### ACTION ITEM
Whatever appears in the records, write it out again exactly.
Content starts
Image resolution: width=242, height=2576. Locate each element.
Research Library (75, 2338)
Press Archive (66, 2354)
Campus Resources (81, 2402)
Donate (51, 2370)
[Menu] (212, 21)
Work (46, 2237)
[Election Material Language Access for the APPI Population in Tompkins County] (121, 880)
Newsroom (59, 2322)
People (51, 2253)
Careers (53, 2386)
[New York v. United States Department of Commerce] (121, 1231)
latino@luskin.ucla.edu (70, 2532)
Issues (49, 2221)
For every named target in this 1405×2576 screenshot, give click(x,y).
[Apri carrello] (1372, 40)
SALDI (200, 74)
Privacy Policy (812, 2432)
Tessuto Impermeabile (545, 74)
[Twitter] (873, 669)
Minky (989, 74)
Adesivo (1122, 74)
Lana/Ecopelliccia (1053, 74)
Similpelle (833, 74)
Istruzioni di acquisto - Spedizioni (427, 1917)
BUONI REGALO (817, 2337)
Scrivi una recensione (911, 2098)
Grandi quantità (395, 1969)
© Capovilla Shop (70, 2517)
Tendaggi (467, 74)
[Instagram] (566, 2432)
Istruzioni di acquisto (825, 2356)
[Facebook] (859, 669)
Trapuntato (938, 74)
Content ends
### OUTPUT BELOW
Image resolution: width=242, height=2576. Locate each element.
Research Library (75, 2338)
Press Archive (66, 2354)
Campus Resources (81, 2402)
Donate (51, 2370)
[Menu] (212, 21)
Work (46, 2237)
[Election Material Language Access for the APPI Population in Tompkins County] (121, 880)
Newsroom (59, 2322)
People (51, 2253)
Careers (53, 2386)
[New York v. United States Department of Commerce] (121, 1231)
latino@luskin.ucla.edu (70, 2532)
Issues (49, 2221)
For every named target in this 1405×2576 screenshot, give click(x,y).
[Apri carrello] (1372, 40)
SALDI (200, 74)
Privacy Policy (812, 2432)
Tessuto Impermeabile (545, 74)
[Twitter] (873, 669)
Minky (989, 74)
Adesivo (1122, 74)
Lana/Ecopelliccia (1053, 74)
Similpelle (833, 74)
Istruzioni di acquisto - Spedizioni (427, 1917)
BUONI REGALO (817, 2337)
Scrivi una recensione (911, 2098)
Grandi quantità (395, 1969)
© Capovilla Shop (70, 2517)
Tendaggi (467, 74)
[Instagram] (566, 2432)
Istruzioni di acquisto (825, 2356)
[Facebook] (859, 669)
Trapuntato (938, 74)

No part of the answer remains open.